[PROMPT]: Among the entries below, extract exactly the lines that run from the one with "Front Office (29, 2479)" through the one with "Latest Videos (139, 2428)", both ends included.

[DATA EXTRACTS]:
============

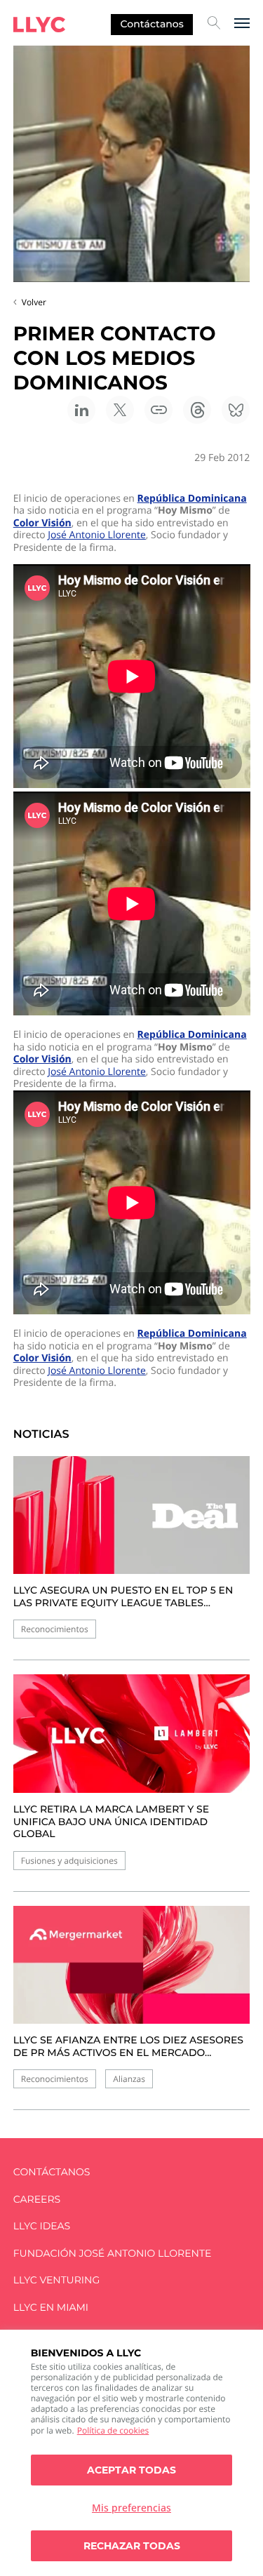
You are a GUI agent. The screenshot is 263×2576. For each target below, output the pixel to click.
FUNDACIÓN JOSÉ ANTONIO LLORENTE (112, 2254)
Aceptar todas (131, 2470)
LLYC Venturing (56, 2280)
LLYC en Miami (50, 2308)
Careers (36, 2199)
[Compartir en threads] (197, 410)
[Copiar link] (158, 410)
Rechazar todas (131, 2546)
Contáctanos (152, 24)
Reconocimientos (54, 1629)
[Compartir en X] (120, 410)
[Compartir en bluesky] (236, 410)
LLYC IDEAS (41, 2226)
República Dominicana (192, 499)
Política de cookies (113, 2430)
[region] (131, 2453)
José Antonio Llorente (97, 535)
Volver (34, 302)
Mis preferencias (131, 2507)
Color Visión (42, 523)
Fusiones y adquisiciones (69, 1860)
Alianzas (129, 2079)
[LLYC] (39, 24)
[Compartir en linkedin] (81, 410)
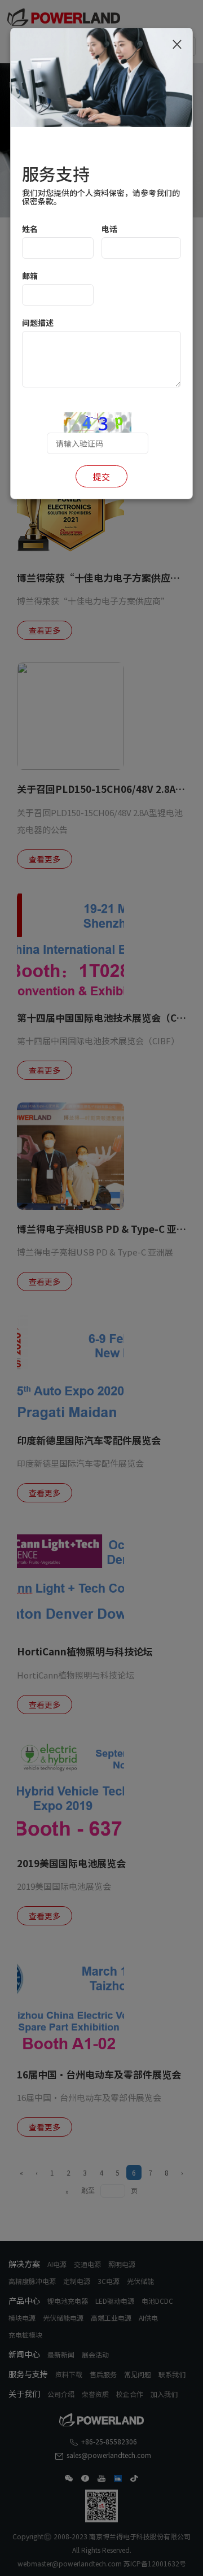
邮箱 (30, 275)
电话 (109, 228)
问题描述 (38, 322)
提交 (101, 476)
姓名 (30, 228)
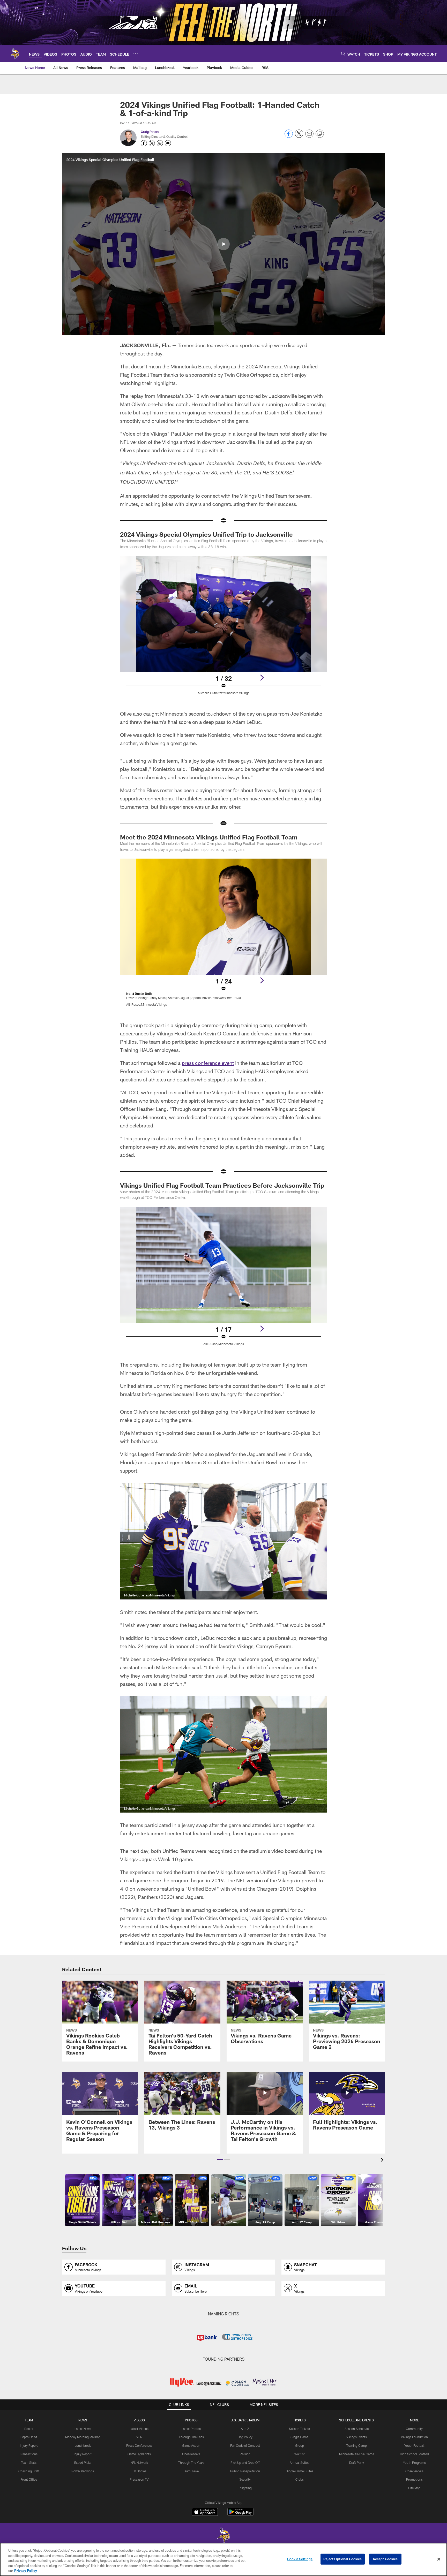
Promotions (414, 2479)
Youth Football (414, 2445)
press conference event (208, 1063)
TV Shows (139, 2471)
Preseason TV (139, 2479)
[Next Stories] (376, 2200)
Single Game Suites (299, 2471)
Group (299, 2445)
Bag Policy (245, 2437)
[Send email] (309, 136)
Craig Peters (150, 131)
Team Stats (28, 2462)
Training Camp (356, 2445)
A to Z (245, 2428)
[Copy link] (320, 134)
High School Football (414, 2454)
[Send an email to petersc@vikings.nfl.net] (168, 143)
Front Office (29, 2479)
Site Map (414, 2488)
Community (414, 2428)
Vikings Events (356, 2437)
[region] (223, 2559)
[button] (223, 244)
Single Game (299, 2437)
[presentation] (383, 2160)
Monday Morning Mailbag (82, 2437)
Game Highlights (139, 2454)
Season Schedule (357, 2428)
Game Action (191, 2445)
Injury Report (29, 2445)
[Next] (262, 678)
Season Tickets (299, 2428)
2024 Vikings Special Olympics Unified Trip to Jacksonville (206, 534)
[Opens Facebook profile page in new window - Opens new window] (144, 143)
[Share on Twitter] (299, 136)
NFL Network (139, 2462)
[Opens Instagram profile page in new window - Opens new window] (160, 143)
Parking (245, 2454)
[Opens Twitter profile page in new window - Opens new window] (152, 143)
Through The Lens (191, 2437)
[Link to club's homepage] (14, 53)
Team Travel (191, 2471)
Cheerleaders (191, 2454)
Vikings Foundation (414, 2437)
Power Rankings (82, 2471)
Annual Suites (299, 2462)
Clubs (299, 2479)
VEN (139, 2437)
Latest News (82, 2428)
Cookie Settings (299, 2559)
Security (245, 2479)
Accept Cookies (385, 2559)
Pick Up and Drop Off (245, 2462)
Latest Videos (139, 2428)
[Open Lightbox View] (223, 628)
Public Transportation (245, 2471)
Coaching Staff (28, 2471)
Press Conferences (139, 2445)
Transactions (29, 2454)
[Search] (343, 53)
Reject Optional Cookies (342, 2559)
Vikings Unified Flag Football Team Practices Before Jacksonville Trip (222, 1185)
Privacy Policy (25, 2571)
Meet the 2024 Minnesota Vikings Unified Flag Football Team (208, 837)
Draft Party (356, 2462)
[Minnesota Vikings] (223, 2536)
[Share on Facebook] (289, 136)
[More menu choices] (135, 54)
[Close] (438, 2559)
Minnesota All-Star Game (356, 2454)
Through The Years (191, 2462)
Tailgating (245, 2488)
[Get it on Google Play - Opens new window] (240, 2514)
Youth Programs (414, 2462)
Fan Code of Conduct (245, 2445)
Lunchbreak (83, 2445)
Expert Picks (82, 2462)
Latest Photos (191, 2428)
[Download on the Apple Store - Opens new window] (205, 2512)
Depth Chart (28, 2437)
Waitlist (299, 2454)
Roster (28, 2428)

============

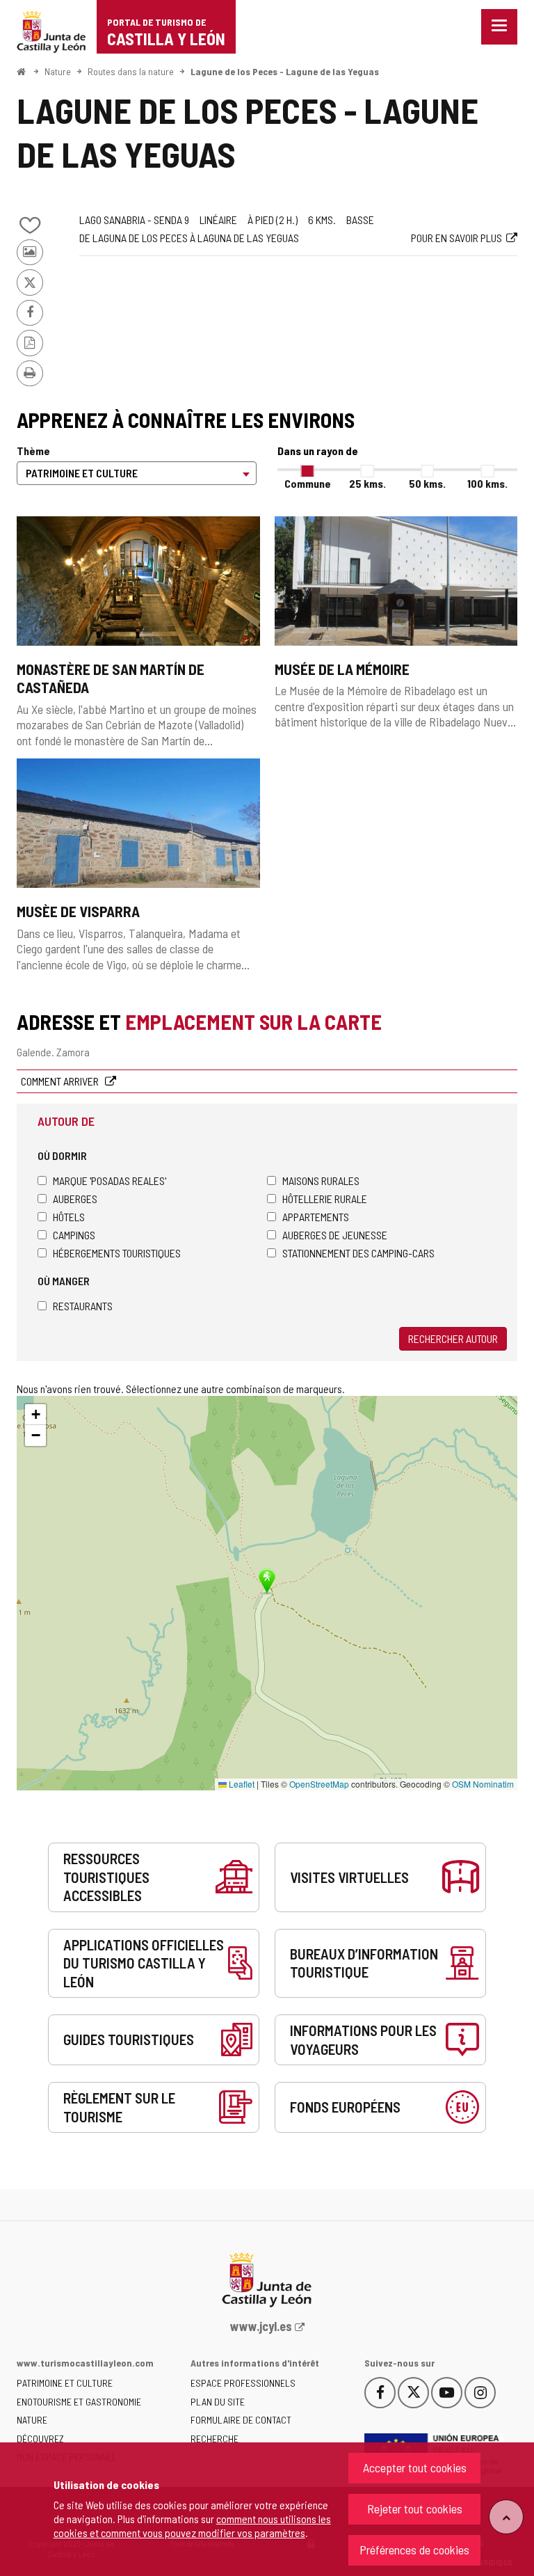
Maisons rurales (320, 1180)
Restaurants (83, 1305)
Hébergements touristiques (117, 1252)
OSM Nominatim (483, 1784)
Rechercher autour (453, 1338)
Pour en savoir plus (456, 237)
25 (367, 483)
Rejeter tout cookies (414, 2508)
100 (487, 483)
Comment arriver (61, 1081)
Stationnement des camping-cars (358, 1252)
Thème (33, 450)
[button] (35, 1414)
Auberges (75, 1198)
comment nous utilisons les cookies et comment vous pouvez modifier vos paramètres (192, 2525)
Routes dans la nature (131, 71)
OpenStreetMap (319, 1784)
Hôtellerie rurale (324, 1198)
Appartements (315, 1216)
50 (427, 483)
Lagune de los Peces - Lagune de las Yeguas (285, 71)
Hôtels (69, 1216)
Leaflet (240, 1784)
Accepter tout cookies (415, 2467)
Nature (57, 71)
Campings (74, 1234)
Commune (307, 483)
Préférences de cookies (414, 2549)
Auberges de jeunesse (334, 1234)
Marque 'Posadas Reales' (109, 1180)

============

[ANSWER]:
Front Office (29, 2479)
Site Map (414, 2488)
Community (414, 2428)
Vikings Events (356, 2437)
[region] (223, 2559)
[button] (223, 244)
Single Game (299, 2437)
[presentation] (383, 2160)
Monday Morning Mailbag (82, 2437)
Game Highlights (139, 2454)
Season Schedule (357, 2428)
Game Action (191, 2445)
Injury Report (29, 2445)
[Next] (262, 678)
Season Tickets (299, 2428)
2024 Vikings Special Olympics Unified Trip to Jacksonville (206, 534)
[Opens Facebook profile page in new window - Opens new window] (144, 143)
[Share on Twitter] (299, 136)
NFL Network (139, 2462)
[Opens Instagram profile page in new window - Opens new window] (160, 143)
Parking (245, 2454)
[Opens Twitter profile page in new window - Opens new window] (152, 143)
Through The Lens (191, 2437)
[Link to club's homepage] (14, 53)
Team Travel (191, 2471)
Cheerleaders (191, 2454)
Vikings Foundation (414, 2437)
Power Rankings (82, 2471)
Annual Suites (299, 2462)
Clubs (299, 2479)
VEN (139, 2437)
Latest News (82, 2428)
Cookie Settings (299, 2559)
Security (245, 2479)
Accept Cookies (385, 2559)
Pick Up and Drop Off (245, 2462)
Latest Videos (139, 2428)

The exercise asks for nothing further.